--- BEGIN MATERIAL PROVIDED ---
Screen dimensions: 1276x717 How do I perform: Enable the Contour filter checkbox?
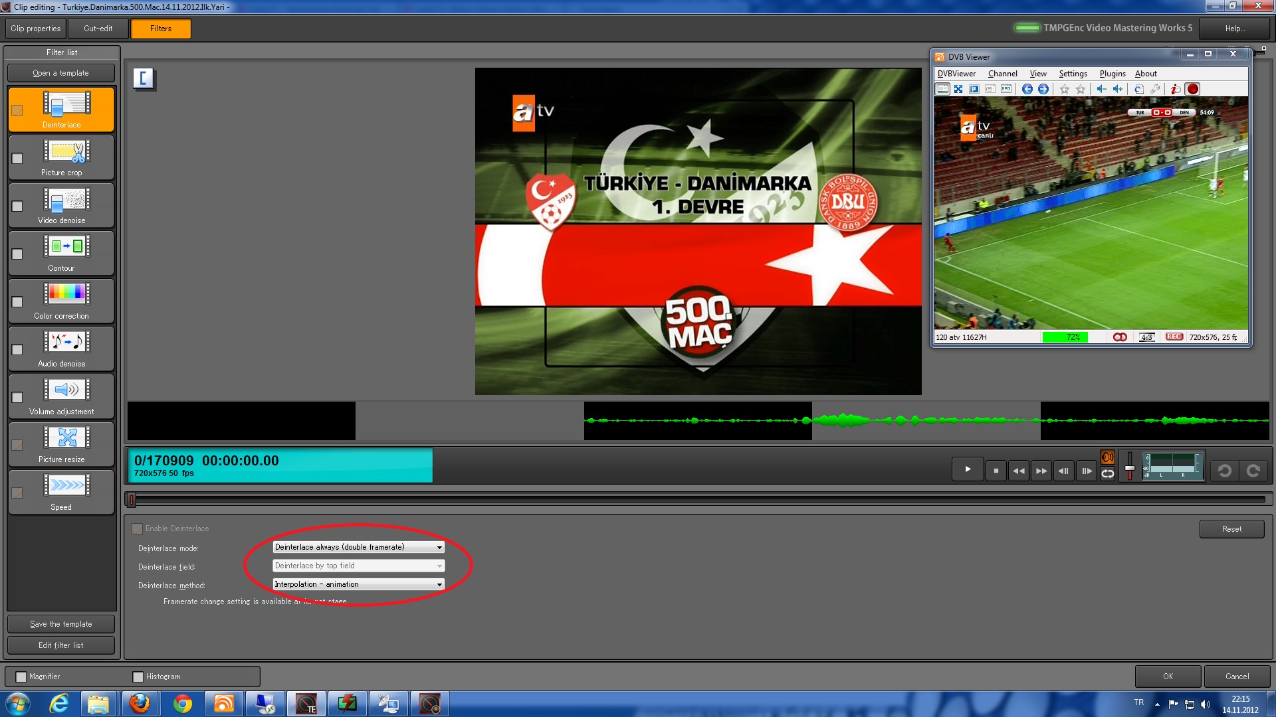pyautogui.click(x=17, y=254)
--- END MATERIAL PROVIDED ---
--- BEGIN MATERIAL PROVIDED ---
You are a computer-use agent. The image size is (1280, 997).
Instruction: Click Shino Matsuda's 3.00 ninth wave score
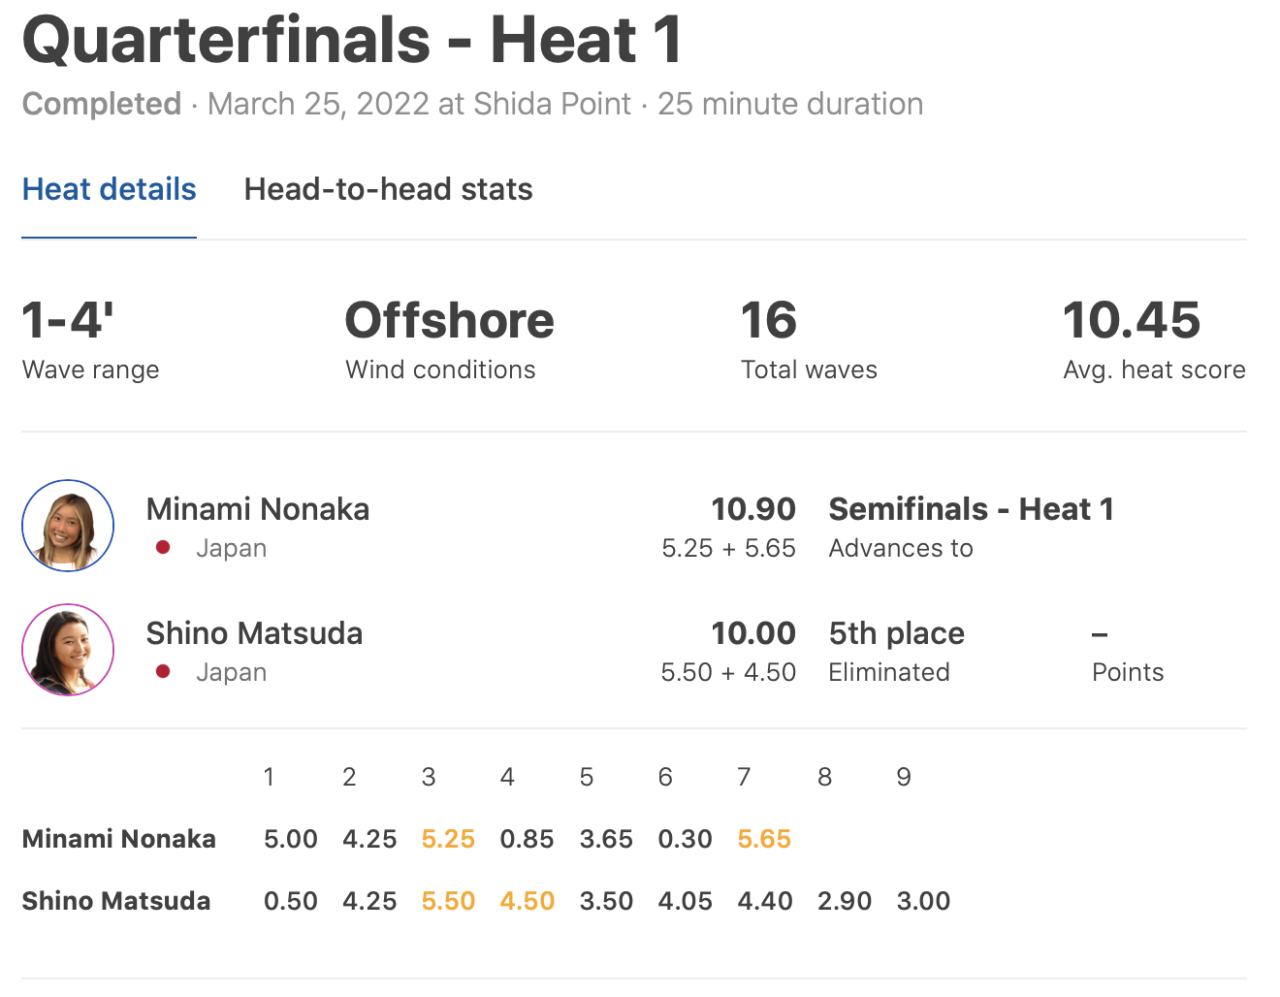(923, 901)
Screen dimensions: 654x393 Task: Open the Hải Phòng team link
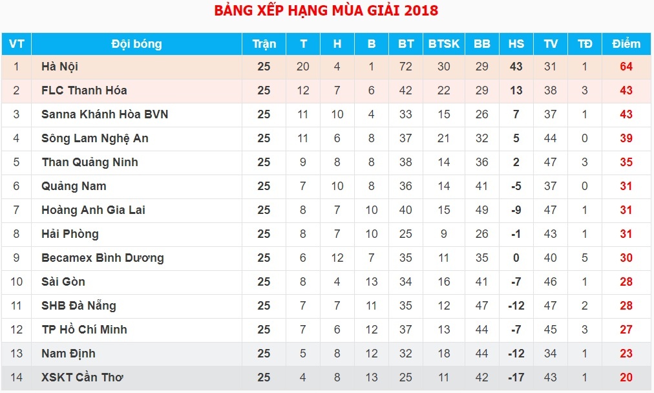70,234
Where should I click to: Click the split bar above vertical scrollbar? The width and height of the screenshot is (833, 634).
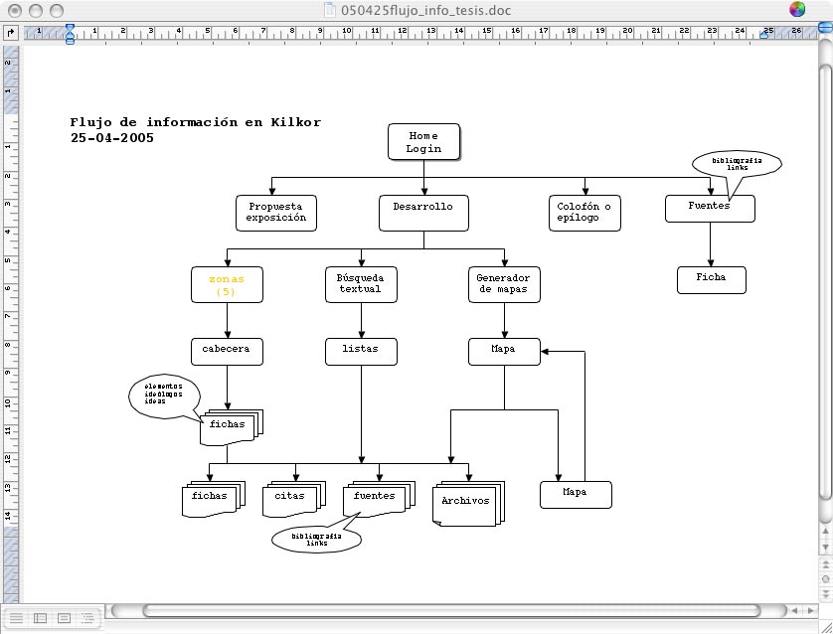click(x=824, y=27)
--- END MATERIAL PROVIDED ---
#### [DESCRIPTION OF THE TASK]
Beginning at the line that contains "Screen dimensions: 1276x717" and ending after the line that contains "pyautogui.click(x=17, y=254)", reproduce those entries with their requests, multiplying each click coordinate in the answers by 2.1 and rounding to whole numbers, halves up. Omit the pictures.

#### [SOLUTION TO THIS TASK]
Screen dimensions: 1276x717 How do I perform: Enable the Contour filter checkbox?
pyautogui.click(x=36, y=533)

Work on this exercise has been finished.